▶ TASK GOAL:
Among the lines of the material below, count those with the string "computer". Give the number alone.

▶ GIVEN ENTRIES:

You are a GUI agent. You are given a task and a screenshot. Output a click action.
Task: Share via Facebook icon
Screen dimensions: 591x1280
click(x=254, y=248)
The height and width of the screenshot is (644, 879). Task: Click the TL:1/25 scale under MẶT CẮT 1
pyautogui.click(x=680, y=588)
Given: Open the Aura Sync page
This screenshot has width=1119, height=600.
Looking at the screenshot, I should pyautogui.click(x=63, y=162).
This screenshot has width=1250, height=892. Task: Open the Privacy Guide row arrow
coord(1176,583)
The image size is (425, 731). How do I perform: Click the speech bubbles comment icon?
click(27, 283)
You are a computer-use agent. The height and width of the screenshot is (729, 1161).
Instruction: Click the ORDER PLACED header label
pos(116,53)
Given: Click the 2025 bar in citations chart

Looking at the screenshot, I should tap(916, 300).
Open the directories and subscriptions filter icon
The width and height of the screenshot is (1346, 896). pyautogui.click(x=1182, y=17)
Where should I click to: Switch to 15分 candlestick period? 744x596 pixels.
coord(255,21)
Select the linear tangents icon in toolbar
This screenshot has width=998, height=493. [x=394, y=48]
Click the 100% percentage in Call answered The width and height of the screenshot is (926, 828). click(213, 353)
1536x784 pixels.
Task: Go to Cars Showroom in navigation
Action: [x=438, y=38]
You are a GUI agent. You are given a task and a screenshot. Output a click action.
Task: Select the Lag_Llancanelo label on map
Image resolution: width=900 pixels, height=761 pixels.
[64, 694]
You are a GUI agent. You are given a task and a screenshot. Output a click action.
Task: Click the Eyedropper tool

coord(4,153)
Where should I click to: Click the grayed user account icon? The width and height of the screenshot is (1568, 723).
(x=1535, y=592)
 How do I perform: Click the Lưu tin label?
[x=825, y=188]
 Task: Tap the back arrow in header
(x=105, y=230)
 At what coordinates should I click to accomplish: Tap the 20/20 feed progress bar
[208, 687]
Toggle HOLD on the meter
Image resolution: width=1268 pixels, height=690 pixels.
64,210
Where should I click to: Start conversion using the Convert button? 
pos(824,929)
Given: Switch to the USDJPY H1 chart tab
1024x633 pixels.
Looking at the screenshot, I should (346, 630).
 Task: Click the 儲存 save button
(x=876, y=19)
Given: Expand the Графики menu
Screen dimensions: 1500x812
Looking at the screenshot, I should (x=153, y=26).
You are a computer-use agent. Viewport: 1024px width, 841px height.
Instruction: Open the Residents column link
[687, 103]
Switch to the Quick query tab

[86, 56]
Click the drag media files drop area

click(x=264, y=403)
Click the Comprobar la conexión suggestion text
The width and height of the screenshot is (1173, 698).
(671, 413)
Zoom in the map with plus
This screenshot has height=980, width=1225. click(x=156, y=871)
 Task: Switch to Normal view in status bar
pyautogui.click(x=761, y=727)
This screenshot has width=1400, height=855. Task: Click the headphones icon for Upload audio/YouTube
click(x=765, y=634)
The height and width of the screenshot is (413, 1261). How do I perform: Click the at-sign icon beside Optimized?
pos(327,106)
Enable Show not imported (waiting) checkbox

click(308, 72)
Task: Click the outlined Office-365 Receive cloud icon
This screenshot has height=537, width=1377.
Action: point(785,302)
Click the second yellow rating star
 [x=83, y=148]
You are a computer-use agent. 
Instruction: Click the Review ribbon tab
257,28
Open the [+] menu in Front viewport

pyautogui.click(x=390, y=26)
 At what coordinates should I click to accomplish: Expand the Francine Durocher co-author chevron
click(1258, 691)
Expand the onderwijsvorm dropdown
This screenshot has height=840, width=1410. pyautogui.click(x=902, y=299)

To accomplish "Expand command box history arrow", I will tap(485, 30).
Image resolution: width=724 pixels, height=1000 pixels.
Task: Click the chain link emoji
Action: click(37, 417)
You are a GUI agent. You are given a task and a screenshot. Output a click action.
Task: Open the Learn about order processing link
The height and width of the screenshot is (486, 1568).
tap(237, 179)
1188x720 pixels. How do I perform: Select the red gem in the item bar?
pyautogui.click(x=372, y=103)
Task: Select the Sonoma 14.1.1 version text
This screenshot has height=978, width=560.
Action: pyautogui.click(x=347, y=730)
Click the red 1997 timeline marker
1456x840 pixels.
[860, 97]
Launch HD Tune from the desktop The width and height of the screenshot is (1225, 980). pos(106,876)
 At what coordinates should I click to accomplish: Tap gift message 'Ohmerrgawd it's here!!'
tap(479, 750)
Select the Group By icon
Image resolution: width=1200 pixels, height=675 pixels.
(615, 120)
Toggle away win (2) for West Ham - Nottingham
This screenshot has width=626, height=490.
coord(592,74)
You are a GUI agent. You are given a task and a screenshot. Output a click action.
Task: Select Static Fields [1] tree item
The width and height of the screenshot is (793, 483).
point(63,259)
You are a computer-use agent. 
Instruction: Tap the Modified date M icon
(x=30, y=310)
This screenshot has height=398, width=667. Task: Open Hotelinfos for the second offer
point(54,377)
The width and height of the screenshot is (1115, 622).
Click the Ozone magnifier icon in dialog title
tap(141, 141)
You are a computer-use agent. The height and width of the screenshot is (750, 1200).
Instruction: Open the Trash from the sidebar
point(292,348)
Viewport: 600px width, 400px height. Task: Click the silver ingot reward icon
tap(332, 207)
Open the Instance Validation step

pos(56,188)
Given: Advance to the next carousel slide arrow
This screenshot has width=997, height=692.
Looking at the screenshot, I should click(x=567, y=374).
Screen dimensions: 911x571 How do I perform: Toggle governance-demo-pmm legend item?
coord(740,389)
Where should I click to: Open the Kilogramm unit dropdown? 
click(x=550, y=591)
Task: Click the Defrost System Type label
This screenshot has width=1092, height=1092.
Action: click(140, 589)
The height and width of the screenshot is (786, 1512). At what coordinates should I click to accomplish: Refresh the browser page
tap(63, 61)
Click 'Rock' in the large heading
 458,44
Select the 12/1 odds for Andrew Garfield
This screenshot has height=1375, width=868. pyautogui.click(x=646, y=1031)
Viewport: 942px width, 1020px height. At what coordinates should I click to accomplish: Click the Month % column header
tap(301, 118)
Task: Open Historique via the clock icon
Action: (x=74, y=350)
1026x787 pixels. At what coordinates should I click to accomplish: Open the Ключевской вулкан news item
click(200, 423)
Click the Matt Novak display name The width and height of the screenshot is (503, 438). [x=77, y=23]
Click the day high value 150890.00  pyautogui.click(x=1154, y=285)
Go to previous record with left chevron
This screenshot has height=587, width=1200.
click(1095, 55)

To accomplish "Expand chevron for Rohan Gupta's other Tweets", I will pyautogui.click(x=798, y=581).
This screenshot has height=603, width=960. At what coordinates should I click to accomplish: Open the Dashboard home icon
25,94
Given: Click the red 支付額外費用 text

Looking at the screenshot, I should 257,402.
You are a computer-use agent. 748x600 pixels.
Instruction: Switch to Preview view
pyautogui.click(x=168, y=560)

▶ RESPONSE BELOW:
6